[Python-ideas] Briefer string format

Stefan Behnel stefan_ml at behnel.de
Sun Aug 9 10:00:33 CEST 2015


Mike Miller schrieb am 09.08.2015 um 02:48:
> On 08/08/2015 09:49 AM, Stefan Behnel wrote:
>> Mike Miller schrieb am 20.07.2015 um 01:35:
>>>      csstext += '{nl}{key}{space}{{{nl}'.format(**locals())
>>>
>>> This looks a bit better if you ignore the right half, but it is longer
>>> and not
>>>
>>>     csstext += '{nl}{key}{space}{{{nl}'.format(nl=nl, key=key, ...  # uggh
>>>     csstext += '{}{}{}{{{}'.format(nl, key, space, nl)
>>
>> Is this an actual use case that people *commonly* run into? I understand
>> that the implicit name lookups here are safe and all that, but I cannot
>> recall ever actually using locals() for string formatting.
> 
> There are several ways to accomplish that line.  If you look below it there
> two alternatives, that are suboptimal as well.
> 
>> The above looks magical to me. It's completely unclear that string
>> ...
>> I'd prefer not seeing a "cool feature" added just "because it's cool". If
>> it additionally is magic, it's usually not a good idea.
> 
> Direct string interpolation is a widely desired feature, something the
> neckbeards of old, hipsters, and now suits have all agreed on.

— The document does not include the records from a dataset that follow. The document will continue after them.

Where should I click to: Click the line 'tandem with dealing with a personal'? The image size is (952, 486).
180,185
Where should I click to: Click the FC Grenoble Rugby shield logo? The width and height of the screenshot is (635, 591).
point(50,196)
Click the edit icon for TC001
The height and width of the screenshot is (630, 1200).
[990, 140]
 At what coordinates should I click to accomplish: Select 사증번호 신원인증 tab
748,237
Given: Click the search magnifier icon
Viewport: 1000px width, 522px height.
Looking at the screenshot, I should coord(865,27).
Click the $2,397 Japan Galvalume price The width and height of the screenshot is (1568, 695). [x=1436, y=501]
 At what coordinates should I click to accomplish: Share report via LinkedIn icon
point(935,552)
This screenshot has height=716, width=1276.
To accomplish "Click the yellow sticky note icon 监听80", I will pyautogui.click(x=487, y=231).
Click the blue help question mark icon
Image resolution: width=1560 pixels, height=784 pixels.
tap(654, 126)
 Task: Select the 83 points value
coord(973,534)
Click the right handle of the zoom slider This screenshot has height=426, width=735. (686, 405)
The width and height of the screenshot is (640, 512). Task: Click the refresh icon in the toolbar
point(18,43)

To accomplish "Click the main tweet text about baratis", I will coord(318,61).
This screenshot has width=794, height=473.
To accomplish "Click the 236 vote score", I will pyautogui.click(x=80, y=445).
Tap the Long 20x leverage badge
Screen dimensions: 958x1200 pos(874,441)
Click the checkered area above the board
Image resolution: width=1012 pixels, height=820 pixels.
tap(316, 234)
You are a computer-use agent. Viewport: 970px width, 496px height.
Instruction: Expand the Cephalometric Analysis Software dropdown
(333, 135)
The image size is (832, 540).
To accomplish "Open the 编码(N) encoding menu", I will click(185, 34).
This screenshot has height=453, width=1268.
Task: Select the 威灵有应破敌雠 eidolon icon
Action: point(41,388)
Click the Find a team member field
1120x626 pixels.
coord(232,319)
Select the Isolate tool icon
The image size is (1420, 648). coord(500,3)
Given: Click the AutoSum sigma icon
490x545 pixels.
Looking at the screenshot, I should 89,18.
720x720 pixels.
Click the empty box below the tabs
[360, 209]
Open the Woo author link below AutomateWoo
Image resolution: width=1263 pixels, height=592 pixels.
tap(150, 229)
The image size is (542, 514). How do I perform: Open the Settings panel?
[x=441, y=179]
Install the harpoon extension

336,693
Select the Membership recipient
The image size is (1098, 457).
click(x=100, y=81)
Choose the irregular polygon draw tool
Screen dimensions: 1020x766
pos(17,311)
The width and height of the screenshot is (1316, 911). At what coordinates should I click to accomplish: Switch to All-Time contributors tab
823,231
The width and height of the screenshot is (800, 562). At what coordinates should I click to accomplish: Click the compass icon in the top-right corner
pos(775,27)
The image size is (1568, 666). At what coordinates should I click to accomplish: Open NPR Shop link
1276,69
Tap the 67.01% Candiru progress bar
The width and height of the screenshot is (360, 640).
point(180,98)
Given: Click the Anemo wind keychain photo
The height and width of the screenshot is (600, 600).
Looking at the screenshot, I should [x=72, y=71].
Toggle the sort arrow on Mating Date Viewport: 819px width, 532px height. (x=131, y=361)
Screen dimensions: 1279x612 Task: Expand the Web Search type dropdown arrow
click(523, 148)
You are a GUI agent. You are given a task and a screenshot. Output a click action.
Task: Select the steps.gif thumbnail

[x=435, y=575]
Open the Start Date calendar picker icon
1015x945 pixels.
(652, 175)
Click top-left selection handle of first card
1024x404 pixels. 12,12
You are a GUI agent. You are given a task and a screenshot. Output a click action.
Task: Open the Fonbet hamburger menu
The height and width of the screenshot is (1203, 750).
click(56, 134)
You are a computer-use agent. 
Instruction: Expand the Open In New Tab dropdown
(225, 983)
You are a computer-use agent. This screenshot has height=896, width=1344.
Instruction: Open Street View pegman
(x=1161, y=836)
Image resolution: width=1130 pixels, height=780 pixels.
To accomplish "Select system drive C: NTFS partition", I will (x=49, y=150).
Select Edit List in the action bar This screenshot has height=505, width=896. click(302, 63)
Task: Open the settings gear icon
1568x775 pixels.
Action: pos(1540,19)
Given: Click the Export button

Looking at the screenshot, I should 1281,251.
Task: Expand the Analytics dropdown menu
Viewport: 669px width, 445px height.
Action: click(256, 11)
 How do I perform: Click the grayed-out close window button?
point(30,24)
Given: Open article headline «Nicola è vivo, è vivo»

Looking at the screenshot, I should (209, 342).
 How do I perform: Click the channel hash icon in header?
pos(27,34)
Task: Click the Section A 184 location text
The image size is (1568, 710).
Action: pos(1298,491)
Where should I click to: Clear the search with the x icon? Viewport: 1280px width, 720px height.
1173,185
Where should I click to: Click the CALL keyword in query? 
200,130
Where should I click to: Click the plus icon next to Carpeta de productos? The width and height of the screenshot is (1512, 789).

But how common is it, really? Almost all of the string formatting that I've
used lately is either for logging (no help from this proposal here) or
requires some kind of translation/i18n *before* the formatting, which is
not helped by this proposal either. Meaning, in almost all cases, the
formatting will use some more or less simple variant of this pattern:

    result = process("string with {a} and {b}").format(a=1, b=2)

which commonly collapses into

    result = translate("string with {a} and {b}", a=1, b=2)

by wrapping the concrete use cases in appropriate helper functions.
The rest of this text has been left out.